Si Patrick Drahi a pu accumuler une montagne d’emprunts proche de celle de l’énergéticien Engie (ex-GDF Suez), il ne le doit cependant pas à l’inconscience de créanciers laxistes, mais à sa crédibilité et à celle de son équipe d’une vingtaine de fidèles, comptant plusieurs anciens de Morgan Stanley (dont le directeur général d’Altice, Dexter Goei) et l’ex-trésorier de John Malone chez Liberty Global. Le savoir-faire de ces « cost-killers » est crucial pour obtenir la confiance des investisseurs et des clauses de crédit très conciliantes. A 11,25 milliards d’euros à fin 2014, la dette nette de Numericable-SFR apparaît moins impressionnante quand on augmente l’excédent brut d’exploitation (Ebitda) des économies prévues d’ici à 2017 chez l’ancienne «  fille à papa » de Vivendi, comme Patrick Drahi appelle l’ex-SFR. De 3,6 fois l’Ebitda, l’« effet de levier » tombe à 2,7 fois, soit 15 % à 20 % au-dessus de la moyenne du secteur européen des télécoms, avant un désendettement déjà en marche. Le numéro deux français de la téléphonie craint d’autant moins la première échéance importante de remboursement de mai 2019 qu’il sait au bout de cinq mois de lit commun que le 1,1 milliard de synergies visé sera dépassé, ce qui rend possible, et toujours à crédit, l’élargissement de la famille à Bouygues Telecom.

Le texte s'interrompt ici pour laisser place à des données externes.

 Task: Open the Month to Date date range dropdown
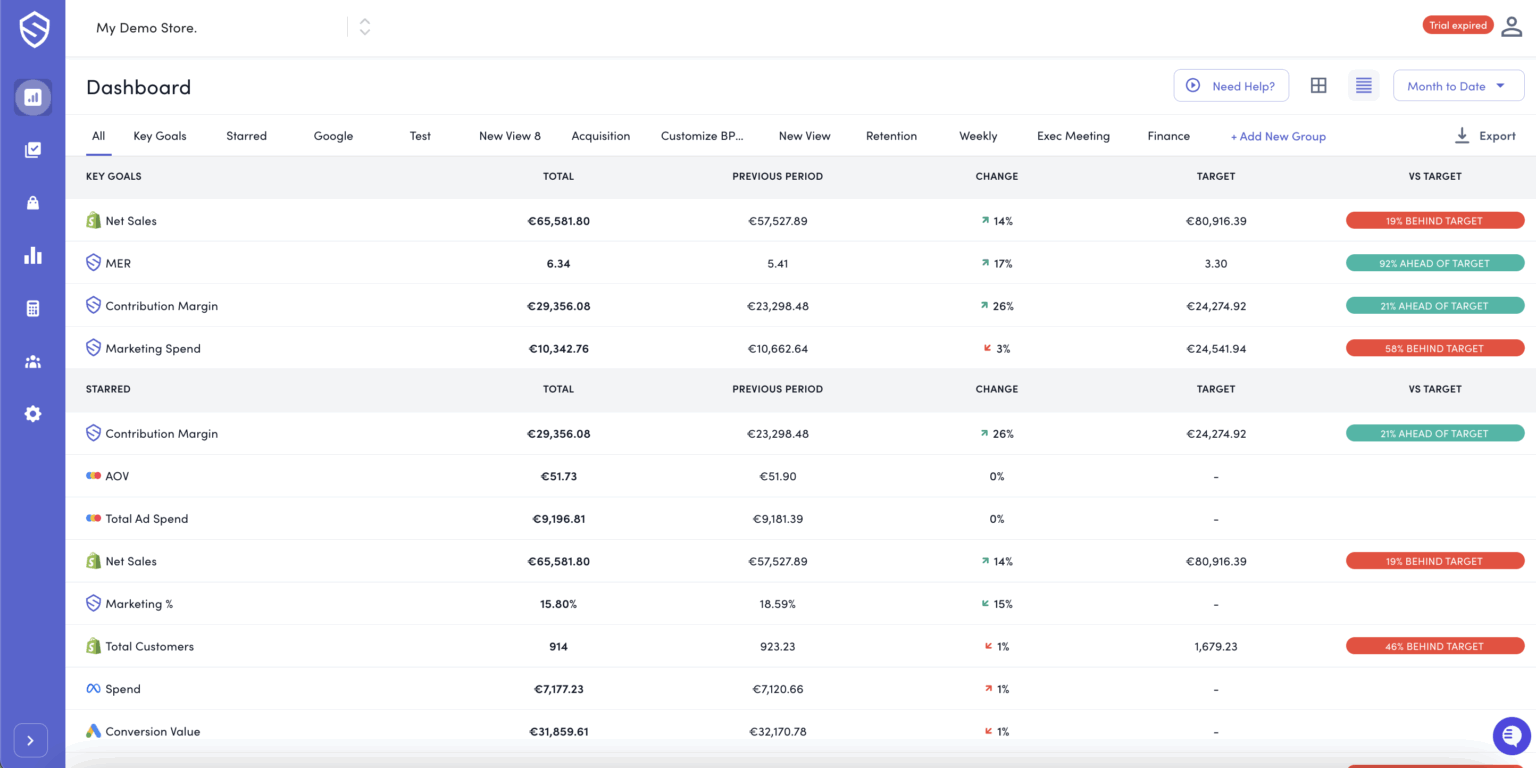pyautogui.click(x=1458, y=85)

L’art du « deal-making », la maîtrise de montages financiers sophistiqués apparentant l’ensemble à un LBO (« leveraged buy-out ») géant qui isole les risques entre les filiales, et une exécution opérationnelle au cordeau – le triptyque de John Malone – ont créé un cercle vertueux qui s’est reflété dans l’explosion des cours de Bourse depuis l’introduction (+ 276 % pour Numericable-SFR, + 305 % pour Altice). Plus Altice grandit, plus il peut grandir, plus les investisseurs anticipent qu’il grossisse, et plus il doit aller vite. Tant que le groupe ne surpaie pas, et que les taux d’intérêt ne remontent pas brusquement, c’est le pays des Merveilles ! L’analyste d’AlphaValue Jean-Michel Salvador a refait l’équation de Patrick Drahi. Avec une marge d’Ebitda potentiellement à 45 % des ventes, tout à fait envisageable pour un service devenu aussi vital que l’eau ou l’énergie, SFR-Numericable peut continuer à investir 15 % de son chiffre d’affaires, payer les intérêts de la dette (5 %) et des impôts, tout en versant un flux régulier de dividendes (de 10 % à 15 % des revenus) à son actionnaire à 78 %, Altice. Mais à la rentabilité d’Orange (30 %), les dividendes tomberaient à 5 % du chiffre d’affaires. La suite dépendra donc aussi beaucoup de la capacité à retenir une clientèle qui a eu tendance à fuir ces derniers mois. Et si l’on entend un jour Patrick Drahi clamer publiquement «  putain que je suis heureux », à la façon d’un J2M après la signature du mariage de Vivendi et d’Universal, ce ne sera pas forcément le début de la fin, mais peut-être juste la fin du début.